The moves are clearly showing up in equity markets, with miners the worst performers in the Stoxx Europe 600 Index this month.
That miners are heavily exposed to metal prices is predictable, but the dependence is growing. A 10 percent move in the LMEX Index of six base metals corresponded to a 7 percent move in the Stoxx Europe 600 Basic Resources sub-index in the past year — that’s stronger than during the preceding decade, according to data compiled by Bloomberg.
The weakness in material prices is spilling over into the currencies of producer nations.
Almost all of the 22 raw materials comprising the Bloomberg Commodity Index have fallen since the May peak, with only live cattle, cotton and orange juice futures bucking the trend. Copper, often used as bellwether for the global economy due to its wide-ranging industrial applications, fell 18 percent in the period.
The same picture is on display in emerging-market currencies, where 21 out of 24 tracked by Bloomberg declined. The biggest losers included nations such as South Africa, a producer of base and precious metals and coal; Brazil, which exports iron ore, agricultural and petroleum products; Chile, a major copper producer; and Russia, which relies on natural gas, metals and other commodity exports.
“A looming trade war and uncertainty about Chinese demand weigh on commodity prices and related currencies,” said Georgette Boele, currency and metals strategist at ABN Amro Bank NV. “As long as there’s nervousness about China, commodities will remain exposed to the trade war.”
In a vicious circle, both the currencies of producer nations and commodities face not only the threat of a protectionist-driven slowdown, but also the strengthening dollar, which advanced for a third day on Thursday. The greenback is getting a lift from the trade dispute, as American growth remains robust and investors switch into U.S. assets.
The recipe for other developing-nation assets is toxic. The correlation between the Bloomberg Commodity Index and the MSCI Emerging Markets Index of stocks has strengthened — in April it hit the highest level in more than five years when measured over 120 days.
Of course, weakness in raw materials may be a knee-jerk change in sentiment that has little to do with fundamentals. Analysts at ING Bank NV and Commerzbank AG both see the sell-off nearing its bottom with prices expected to recover in the final quarter of the year when the hostilities of the trade war ease.
“Prices have come down too far and we expect a sharp counter-movement once the situation calms down,” Daniel Briesemann, analyst at Commerzbank, said by phone. “Many speculators have already withdrawn their positions so the headwinds base metals have faced should start to abate. Further out the fundamentals in most cases show tight markets.”
Meanwhile, the pass-through of commodity prices to other markets is not straightforward because raw materials have a dual role as an input cost as well as a barometer of demand. When prices fall it can feed into the real economy, working against inflation and potentially resulting in easier monetary policy — which could ultimately help spur financial assets.
Demand Doom Loop
Yet the lower prices of raw materials have immediate implications for investment spending, and may impact consumer sentiment.

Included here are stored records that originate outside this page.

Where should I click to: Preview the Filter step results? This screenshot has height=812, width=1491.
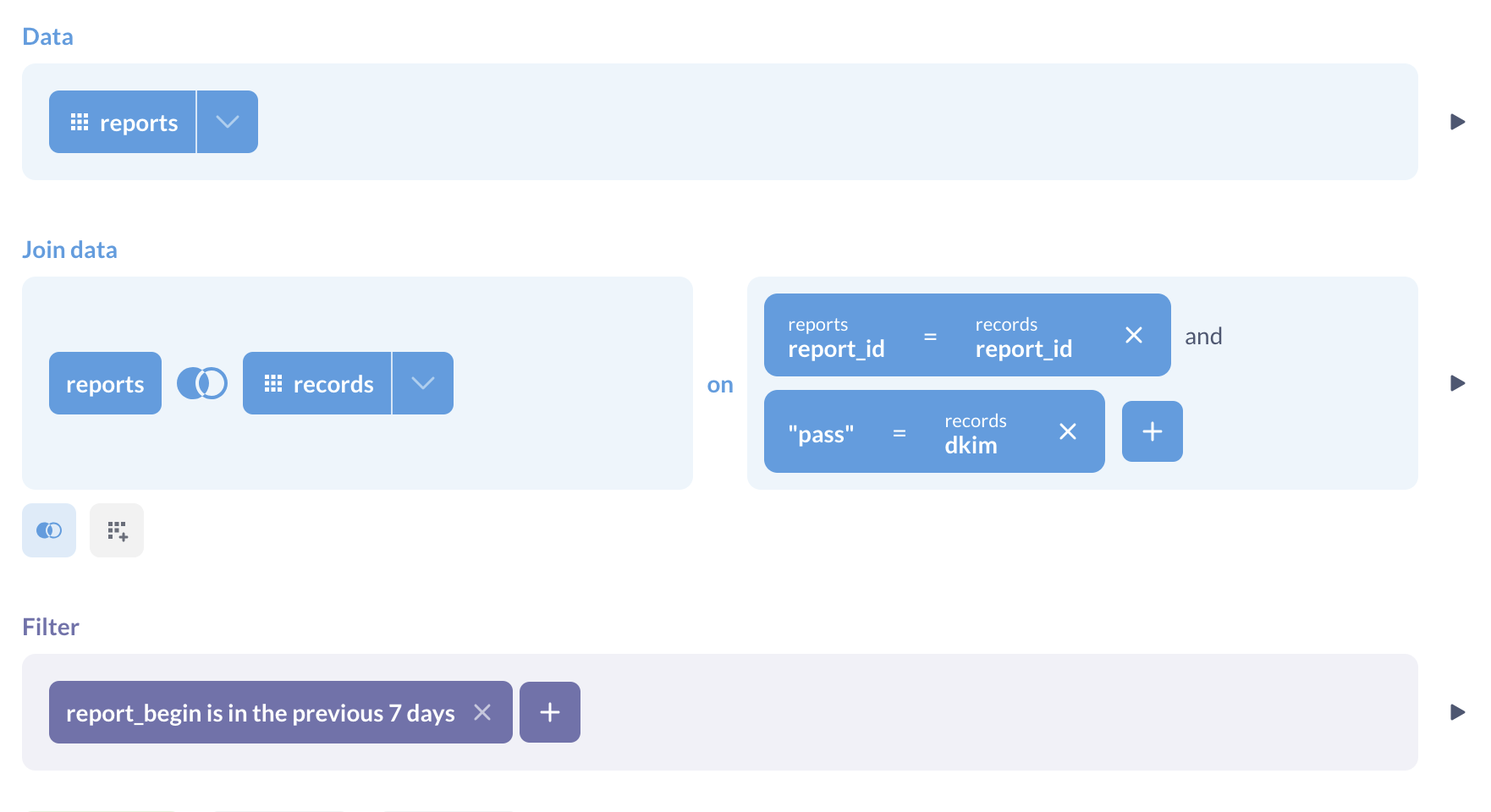(1457, 712)
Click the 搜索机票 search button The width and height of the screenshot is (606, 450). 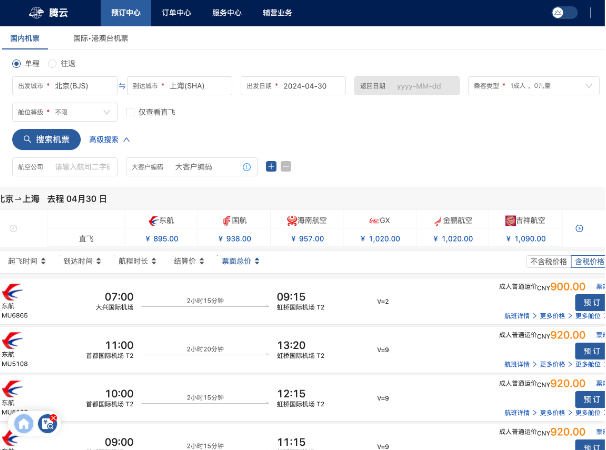[x=47, y=140]
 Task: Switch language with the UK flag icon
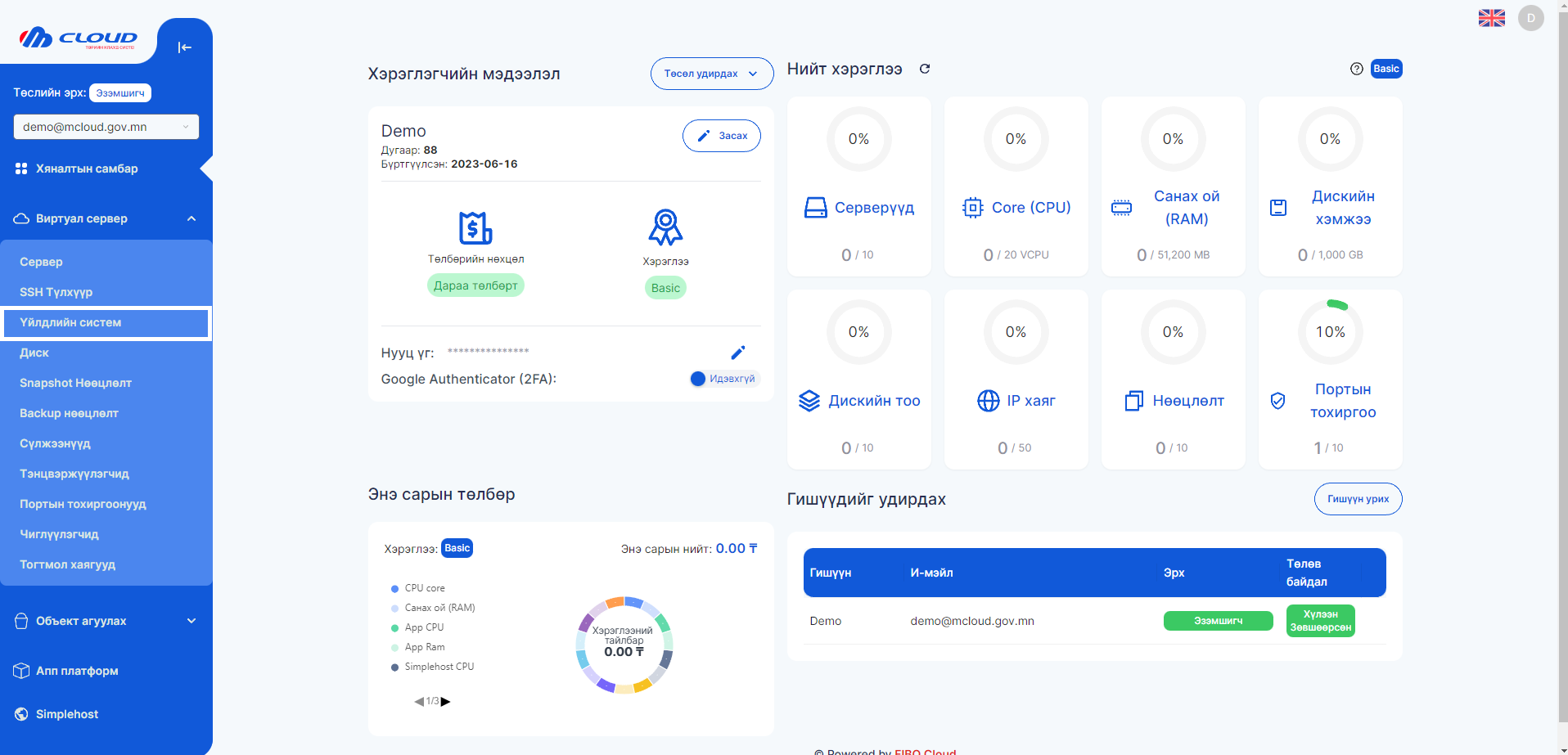(x=1491, y=18)
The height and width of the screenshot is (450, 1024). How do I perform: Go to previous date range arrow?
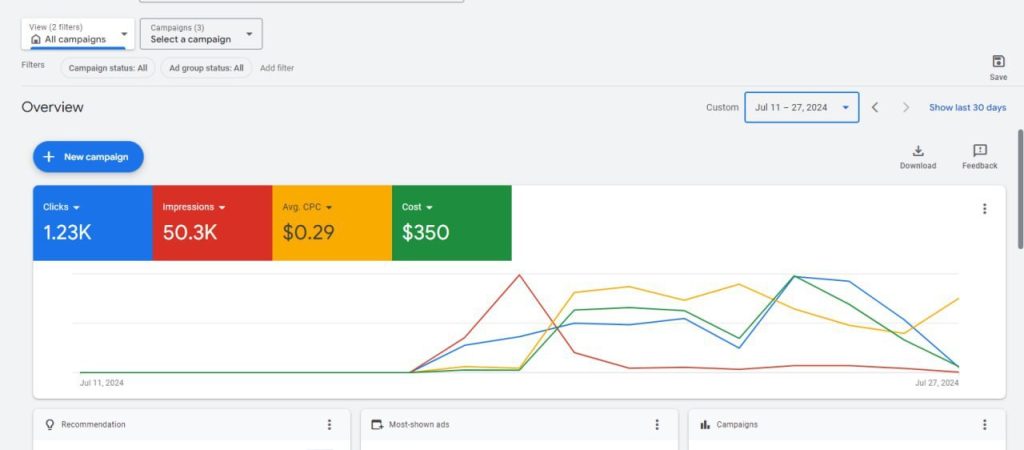[875, 108]
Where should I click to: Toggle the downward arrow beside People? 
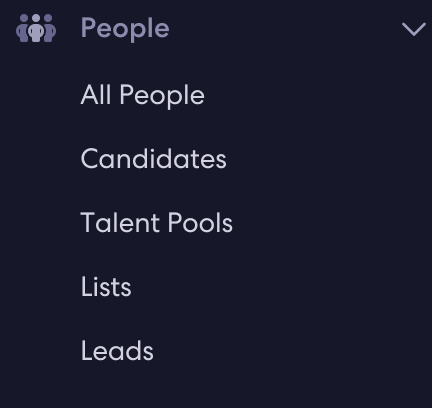point(414,29)
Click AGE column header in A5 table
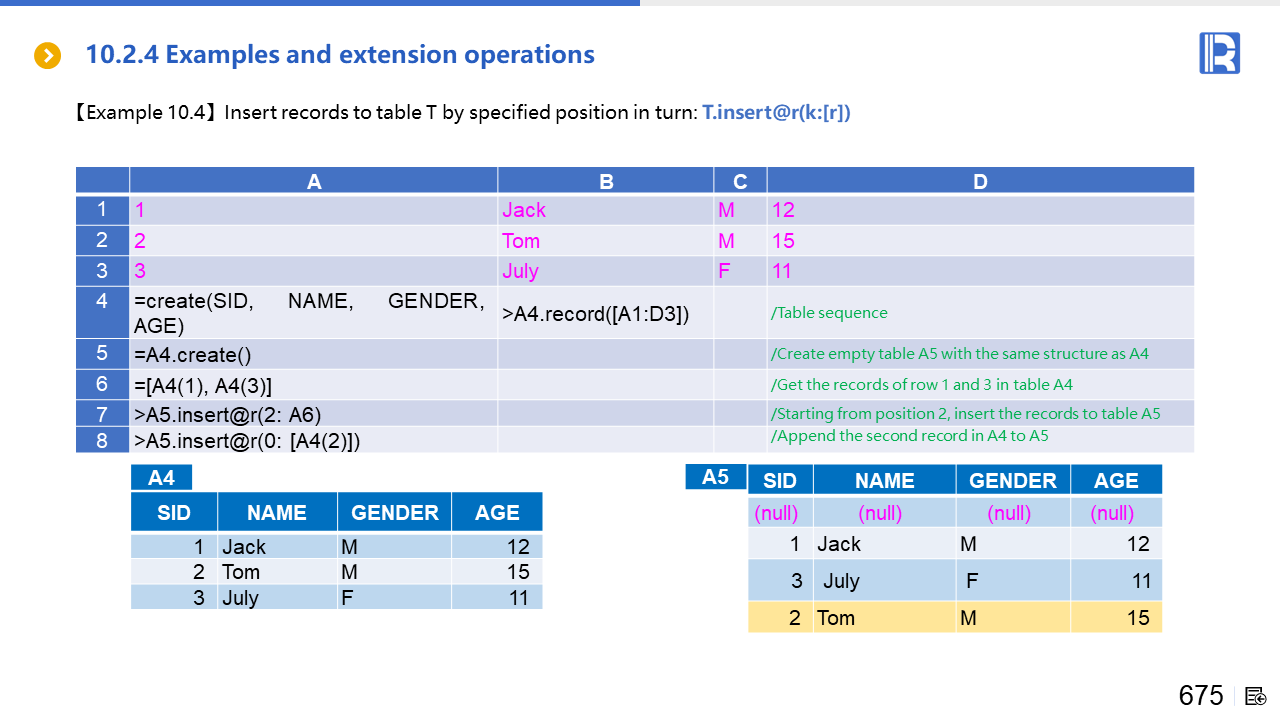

For example, as much as 10 percent of copper production is now unprofitable, according to research from BMO Capital Markets. That could eventually mean layoffs or lower capital investment, which loops back into global demand.
“The potential damage to the global economy extends beyond trade,” Jon Harrison at TS Lombard said in an emailed note. “Uncertainty may already be discouraging investment and emerging-market assets will react to U.S. threats of further escalation even if the threatened actions are not ultimately implemented.”